Items from a dataset:
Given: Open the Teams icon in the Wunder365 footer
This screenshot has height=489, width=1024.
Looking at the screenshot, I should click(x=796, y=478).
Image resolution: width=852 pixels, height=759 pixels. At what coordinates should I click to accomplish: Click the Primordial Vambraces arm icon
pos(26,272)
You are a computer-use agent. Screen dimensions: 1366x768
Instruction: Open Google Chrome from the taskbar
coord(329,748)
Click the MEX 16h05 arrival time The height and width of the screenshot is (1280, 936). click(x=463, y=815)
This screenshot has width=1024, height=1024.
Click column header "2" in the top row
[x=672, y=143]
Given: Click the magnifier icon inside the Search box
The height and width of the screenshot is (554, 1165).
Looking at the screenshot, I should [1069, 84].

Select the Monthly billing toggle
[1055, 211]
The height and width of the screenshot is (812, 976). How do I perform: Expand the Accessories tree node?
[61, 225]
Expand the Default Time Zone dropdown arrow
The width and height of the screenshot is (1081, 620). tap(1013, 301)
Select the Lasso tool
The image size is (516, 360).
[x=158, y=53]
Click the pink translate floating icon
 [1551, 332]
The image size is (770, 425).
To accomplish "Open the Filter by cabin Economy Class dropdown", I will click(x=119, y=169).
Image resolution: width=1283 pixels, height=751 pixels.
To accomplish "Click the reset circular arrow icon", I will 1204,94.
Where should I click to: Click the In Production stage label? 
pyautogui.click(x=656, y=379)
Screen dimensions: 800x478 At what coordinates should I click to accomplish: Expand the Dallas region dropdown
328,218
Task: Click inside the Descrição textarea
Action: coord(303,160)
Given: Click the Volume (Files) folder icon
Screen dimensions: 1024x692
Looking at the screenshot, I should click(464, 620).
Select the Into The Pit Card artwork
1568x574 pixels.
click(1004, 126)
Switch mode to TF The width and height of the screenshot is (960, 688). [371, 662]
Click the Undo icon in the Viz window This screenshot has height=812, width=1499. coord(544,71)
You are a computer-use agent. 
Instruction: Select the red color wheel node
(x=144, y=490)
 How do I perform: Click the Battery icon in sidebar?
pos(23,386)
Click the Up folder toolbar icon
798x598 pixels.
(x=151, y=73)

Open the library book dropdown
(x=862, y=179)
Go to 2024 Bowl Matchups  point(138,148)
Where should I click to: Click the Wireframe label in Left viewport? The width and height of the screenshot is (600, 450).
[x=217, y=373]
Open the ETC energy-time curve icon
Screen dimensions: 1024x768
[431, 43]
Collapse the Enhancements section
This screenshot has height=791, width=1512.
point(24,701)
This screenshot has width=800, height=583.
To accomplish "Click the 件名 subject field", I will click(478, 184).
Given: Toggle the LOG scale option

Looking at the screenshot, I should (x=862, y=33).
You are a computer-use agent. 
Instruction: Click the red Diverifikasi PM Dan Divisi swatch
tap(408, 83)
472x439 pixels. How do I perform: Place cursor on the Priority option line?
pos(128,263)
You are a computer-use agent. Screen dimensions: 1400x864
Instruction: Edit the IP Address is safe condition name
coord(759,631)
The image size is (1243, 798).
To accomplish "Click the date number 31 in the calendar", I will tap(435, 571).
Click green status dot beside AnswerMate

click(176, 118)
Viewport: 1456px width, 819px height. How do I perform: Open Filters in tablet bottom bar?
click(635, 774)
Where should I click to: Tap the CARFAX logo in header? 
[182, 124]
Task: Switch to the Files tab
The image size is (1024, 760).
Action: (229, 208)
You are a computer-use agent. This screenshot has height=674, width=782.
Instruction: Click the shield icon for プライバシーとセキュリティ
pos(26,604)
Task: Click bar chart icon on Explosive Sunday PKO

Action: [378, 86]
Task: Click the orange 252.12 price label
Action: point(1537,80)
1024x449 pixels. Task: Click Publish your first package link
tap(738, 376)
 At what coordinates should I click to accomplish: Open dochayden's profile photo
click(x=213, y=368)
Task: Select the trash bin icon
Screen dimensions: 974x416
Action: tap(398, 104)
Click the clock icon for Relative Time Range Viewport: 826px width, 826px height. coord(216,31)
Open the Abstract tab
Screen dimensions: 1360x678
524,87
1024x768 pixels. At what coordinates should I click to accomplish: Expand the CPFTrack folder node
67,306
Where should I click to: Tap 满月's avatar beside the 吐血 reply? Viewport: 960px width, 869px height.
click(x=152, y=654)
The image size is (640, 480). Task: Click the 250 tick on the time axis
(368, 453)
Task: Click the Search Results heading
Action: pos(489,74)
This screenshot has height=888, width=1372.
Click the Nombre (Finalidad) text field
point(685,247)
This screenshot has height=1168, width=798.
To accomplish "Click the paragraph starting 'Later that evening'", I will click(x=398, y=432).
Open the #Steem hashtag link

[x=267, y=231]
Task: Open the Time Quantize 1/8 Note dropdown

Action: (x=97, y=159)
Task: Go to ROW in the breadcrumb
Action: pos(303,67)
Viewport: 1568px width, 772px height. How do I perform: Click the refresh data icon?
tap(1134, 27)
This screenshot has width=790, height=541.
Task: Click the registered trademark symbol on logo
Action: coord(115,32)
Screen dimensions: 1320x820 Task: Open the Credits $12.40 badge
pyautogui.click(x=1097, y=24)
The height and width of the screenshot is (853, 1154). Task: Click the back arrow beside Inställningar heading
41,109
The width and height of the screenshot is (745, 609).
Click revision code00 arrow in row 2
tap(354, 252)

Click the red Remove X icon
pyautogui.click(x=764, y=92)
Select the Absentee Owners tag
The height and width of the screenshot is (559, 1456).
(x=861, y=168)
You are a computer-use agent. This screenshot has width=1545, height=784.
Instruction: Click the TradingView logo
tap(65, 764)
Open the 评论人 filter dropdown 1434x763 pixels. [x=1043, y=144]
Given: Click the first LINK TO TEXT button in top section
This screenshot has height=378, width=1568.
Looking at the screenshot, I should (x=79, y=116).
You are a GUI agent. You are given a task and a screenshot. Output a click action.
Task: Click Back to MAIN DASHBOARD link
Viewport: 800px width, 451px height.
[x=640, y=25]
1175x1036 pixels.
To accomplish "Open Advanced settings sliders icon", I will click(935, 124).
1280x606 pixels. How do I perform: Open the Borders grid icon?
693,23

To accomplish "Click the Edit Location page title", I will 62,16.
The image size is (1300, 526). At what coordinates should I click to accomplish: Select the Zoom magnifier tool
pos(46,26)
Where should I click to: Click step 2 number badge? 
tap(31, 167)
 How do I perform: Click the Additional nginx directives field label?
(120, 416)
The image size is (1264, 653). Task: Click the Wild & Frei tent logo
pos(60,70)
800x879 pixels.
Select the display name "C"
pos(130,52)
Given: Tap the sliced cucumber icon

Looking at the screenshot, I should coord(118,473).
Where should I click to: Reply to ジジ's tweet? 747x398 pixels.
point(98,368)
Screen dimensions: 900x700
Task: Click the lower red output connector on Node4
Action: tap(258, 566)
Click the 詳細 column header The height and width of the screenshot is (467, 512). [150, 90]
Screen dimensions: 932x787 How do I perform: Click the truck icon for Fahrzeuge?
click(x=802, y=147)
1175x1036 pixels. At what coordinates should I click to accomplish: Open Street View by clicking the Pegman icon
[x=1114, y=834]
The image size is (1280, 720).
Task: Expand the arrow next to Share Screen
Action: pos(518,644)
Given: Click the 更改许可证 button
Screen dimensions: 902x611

Aim of the exercise:
Find the string "computer" in the records, then copy each line where it occurs.

Solution to the problem:
You are a computer-use agent. Screen dimensions: 1366x768
You are a computer-use agent. 
You are a computer-use agent. 
You are a computer-use agent. Screen dimensions: 1400x864
You are a computer-use agent. This screenshot has height=674, width=782.
You are a computer-use agent. This screenshot has width=1545, height=784.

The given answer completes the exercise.